Ha visto la serie tv prima di mettersi a scrivere?
«Ho letto solo le sceneggiature, pensi che ho visto le prime due puntate soltanto alla fine del secondo libro. Leggendo mi sono subito reso conto che c’erano degli spazi d’azione, avevo la possibilità di riempire i vuoti, muovendomi al di là della necessità dettata dai ritmi tv. Ciò che mi ha soddisfatto è stata la libertà d’azione, il fatto che le mie idee siano entrate fluidamente nella narrazione complessiva, tanto che le immagini convergono sulla pagina e dalla pagina si passa allo schermo».
Tribù e popoli in lotta alla base della nascita di un impero. La violenza come forma d’azione assoluta?
«L’ottavo secolo avanti Cristo era un’epoca brutale, non possiamo nasconderci dietro un dito. La violenza era una logica d’azione necessaria per non essere schiacciati e riuscire a sopravvivere. Eppure, i personaggi principali comprenderanno l’importanza di un pensiero inclusivo per porre le basi della nascita di un impero. Vede, a quel tempo, nelle terre del Lazio c’erano più di trenta città confinanti e trenta sovrani con idee differenti, cui dobbiamo sommare le spinte dei popoli del Nord. Tutte realtà in lotta fra loro eppure da questo coacervo è nata Roma, dalla contaminazione, non dalla violenza».

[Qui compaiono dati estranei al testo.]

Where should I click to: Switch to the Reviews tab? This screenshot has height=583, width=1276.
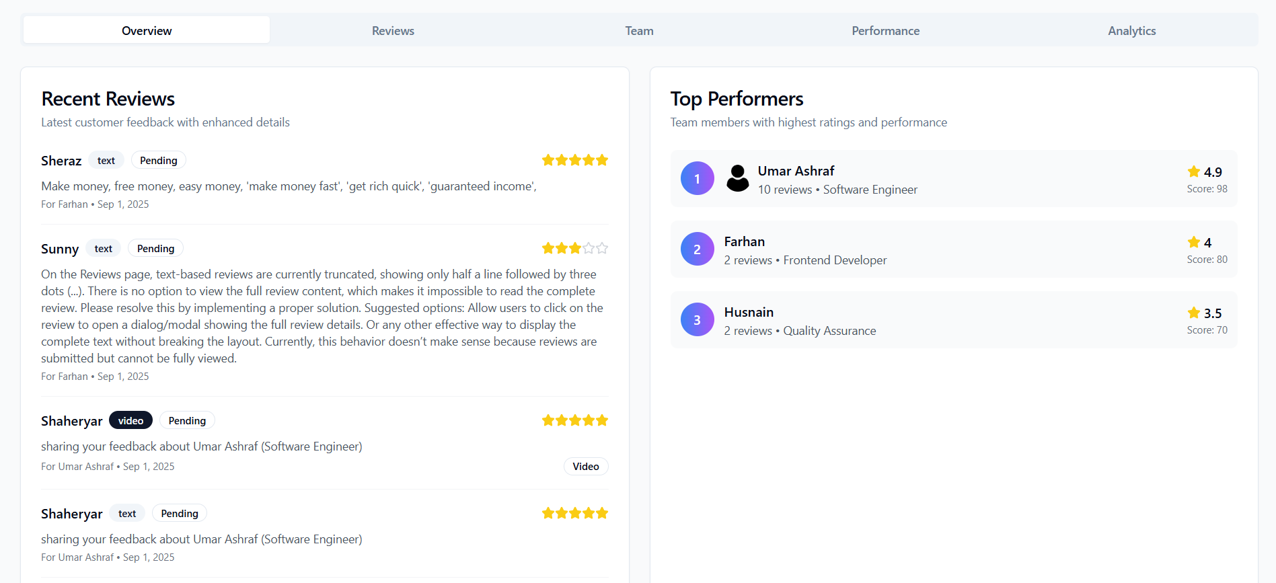(393, 30)
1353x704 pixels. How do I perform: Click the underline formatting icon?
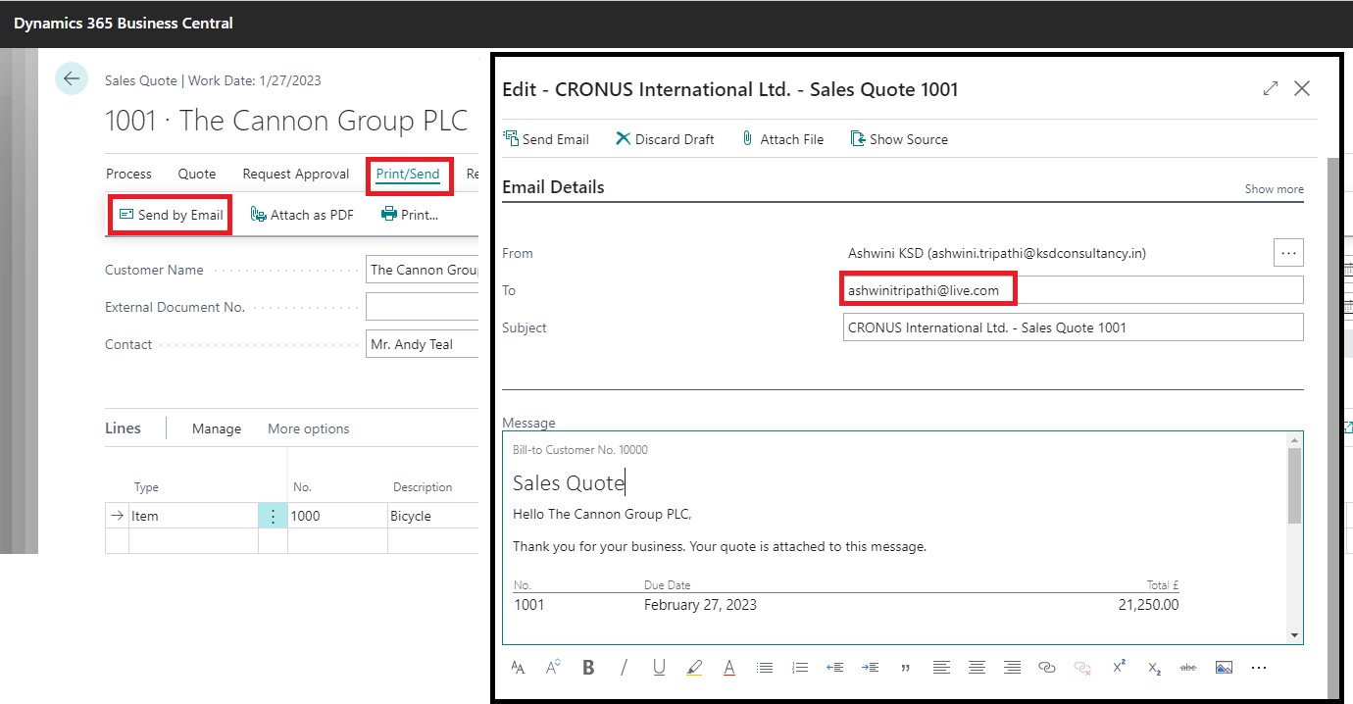[x=659, y=668]
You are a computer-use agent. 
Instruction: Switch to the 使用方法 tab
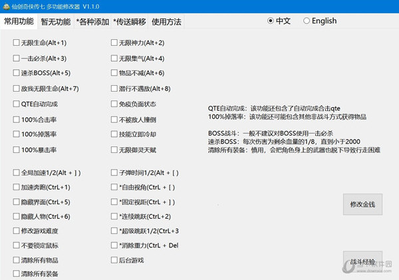click(166, 21)
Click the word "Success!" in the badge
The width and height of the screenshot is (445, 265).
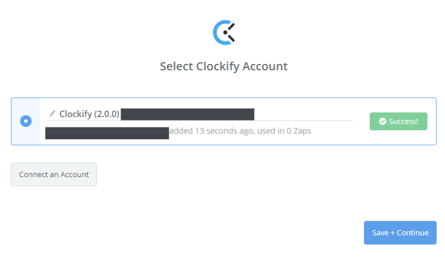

Romolo e Remo diventano Etinos e Yemos. Colpo di scena?
«Piuttosto il desiderio di smarcarsi da figure che sono state sovraccaricate nel corso del tempo da una leggenda ingombrante che avrebbe impedito la libertà di narrazione».
E sul fronte dell’attendibilità storica?
«Qui ho riposto la massima attenzione. La serie usa il protolatino, io ho usato anche delle parole in "osto" ovvero la lingua che ha contaminato la nostra».
“Romulus”, la serie, richiama dinamiche d’azione e di narrazione viste e apprezzate anche in “Gomorra” e “Suburra”. Cosa ne pensa?
«Penso faccia parte della volontà esplicita di costruire una serialità italiana, dando una impronta precisa allo stile narrativo, mescolando la cura del contesto alla presenza di interpreti e attori sempre più riconoscibili dal pubblico. Romulus è lontana nel tempo ma non è così distante da noi. Romulus racconta anche qualcosa di come siamo oggi».
Ovvero?
«La difficoltà di essere inclusivi, la gestione del potere, l’idea del benessere comune. Pensi al comportamento di Donald Trump, alla sua minaccia di non voler cedere pacificamente il potere nelle mani altrui…».
Un libro che si apre con una sorta di pandemia. Anche questo è molto attuale.
«La narrazione si apre con 42 giorni di siccità che stravolgono tutto e rompono gli equilibri, mettendo in discussione il re Numitor, il sovrano di Alba Longa e della Lega dei Trenta, un vecchio a cui gli dei si rifiutano di parlare, in un legame fra potere e natura che segnerà le sorti di Roma, il nostro stesso destino».